All my life I’ve been trying to keep up with the boys. I had two brothers and not a lot of girlfriends, so I’d hang out with them and all their friends. Where they went, I would tag along like a puppy not wanting to be left behind or left out. When they would climb trees or shimmy up the wall between our house and the lumberyard next door, I would follow- and get stuck. My mom or dad would have to come haul me out of the tree because I couldn’t get down myself. I would follow my brothers on bikes and on cross country excursions through town before one of us got picked up by a police officer while the others ran off into the bushes. My parents always found out.

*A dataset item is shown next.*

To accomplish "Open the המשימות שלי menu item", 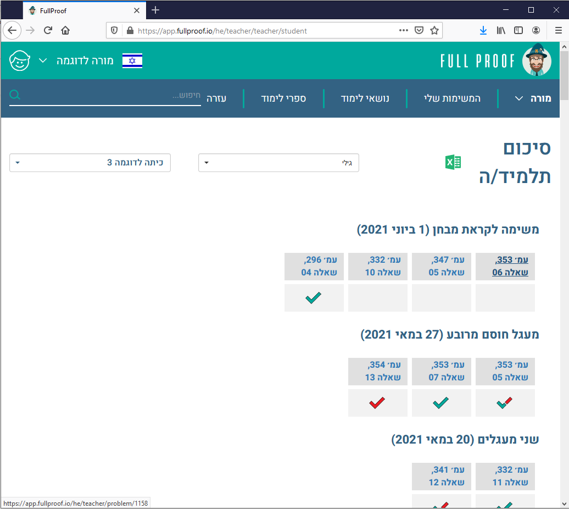I will tap(452, 99).
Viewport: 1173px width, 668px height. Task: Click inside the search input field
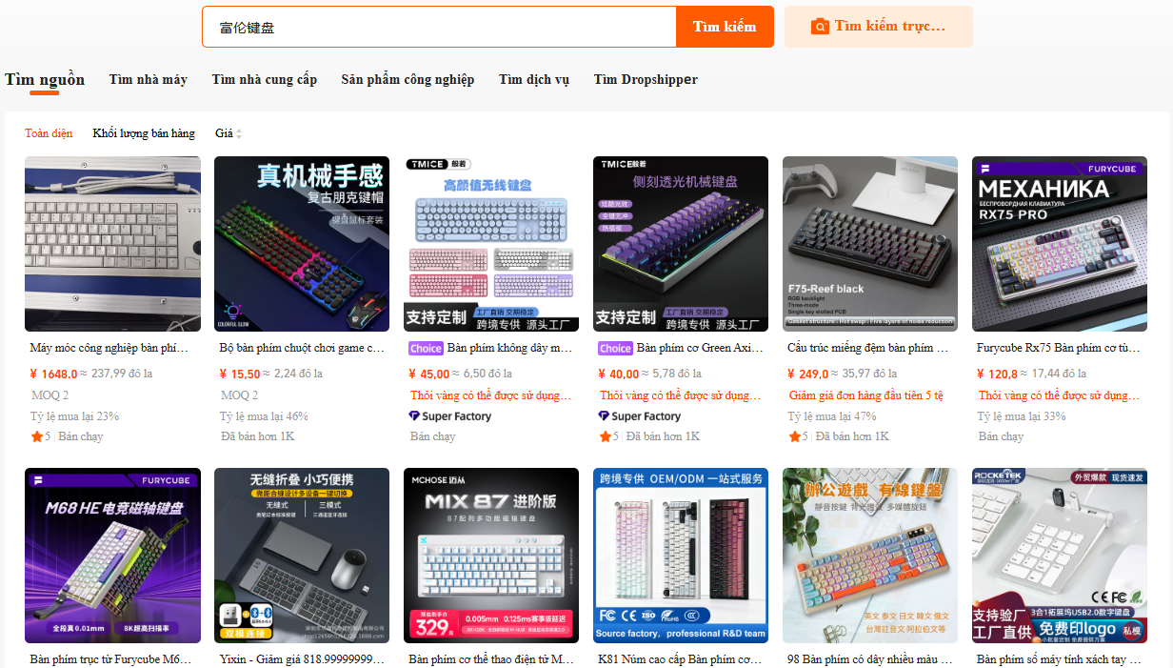(x=440, y=27)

In high school I joined the boys’ freshman football team because I just wanted to play like I had with my dad and brothers. The difference of course was that my dad and brothers didn’t tackle or run into me. I stayed on the team even though I couldn’t run as fast, hit as hard, or kick or throw the ball as far as the boys could. Always trying to keep up.
When I joined the Forest Service and started working as a firefighter on a wildland fire engine, I was once again trying to keep up with the boys. Whether it was on a run, a hike or a hoselay, I was bringing up the rear, trying desperately to keep up. I wanted to be as strong as the boys, as big as them, as fast and as fearless.

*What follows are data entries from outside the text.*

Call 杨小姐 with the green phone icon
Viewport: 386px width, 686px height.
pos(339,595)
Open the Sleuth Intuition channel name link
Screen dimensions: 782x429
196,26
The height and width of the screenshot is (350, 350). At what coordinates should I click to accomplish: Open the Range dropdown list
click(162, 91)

Now when I hike with my Hotshot Crew I’m once again bringing up the rear, scurrying up the mountainside falling behind the pack. Every once in awhile I’ll look up and see the line of guys tightly knitted together as they march up the hill and the big gap between me and them. I feel so small buried under my heavy gear and moving my little legs as fast as I can. I hear the voice from my childhood in my head- Wait for me guys, I want to come too! I keep my mouth closed and the voice hidden because I’m an adult now, I’m supposed to be able to keep up. We aren’t kids anymore, this is serious business. But there I am, tagging along behind the boys, just trying to keep up.